自分の設計する建物だけではなく、周辺の建物のデザインや色彩、使用されている素材などを調査し、既に醸成している景観に後から加わる建物が違和感なく収まるような回答を導くための工程の一つです。これは先のコラムの中にあった、青山さんの「場所性」を探し、本瀬さんの「建物が風景の一部になる」ための準備にあたります。
建物の設計に際して、改修の場合はこれまでの近隣との関係性について重要視し、新築の場合は敷地の持つポテンシャルを如何に引き出すかを重点的に考えます。特に建物が立たない部分をどのように利用するかが大切で、このオープンなスペースが隣地との関係性を持つ大切な場所となるからです。
このことは敷地の狭い住宅においては特に顕著で、隣地の採光や通風といった重要な要素を切り取る行為だったり、庭の借景などで風景を共有することに繋がっていきます。
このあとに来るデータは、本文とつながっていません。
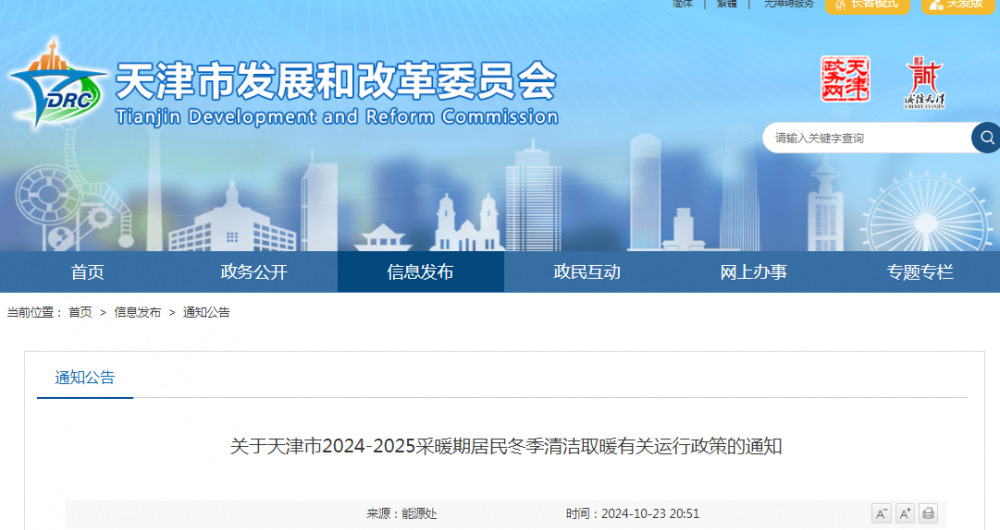Switch to 简体 simplified Chinese
Image resolution: width=1000 pixels, height=530 pixels.
(x=683, y=4)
そこで住まい手の要望を妨げない範囲で、隣地のことも考えるように心がけています。これまでそんな作業を何気なく行っていましたが、濱田さんのコラムにあった「地域の部分改修」というワードをみて、妙に腑に落ちた気分になりました。
最後に紹介する建物は、神戸のゴルフ場跡地に建てられた住宅で、住まい手の要望が「雑木林を抜けて家に入りたい」でした。そこで造園家と相談のうえで、もともとあったコナラの木を植えることで、周辺に残っている木々と合わせて景観を形成していくことにしました。
3mの高低差のある敷地に合わせて段状の空間とし、過剰に大きなボリュームにあることを避け、コナラの木々に隠れるような大きさとなった住まいは風の通り道となり、周辺の木々を渡り歩く小鳥たちの通り道となりました。
周辺環境を良くしようと積極的に働きかけることで、その建物の魅力は何倍にも膨らんでいきます。そして近隣との関係性を良好に保ち、そこに暮らす人々の心も豊かにしてくれことに期待しています。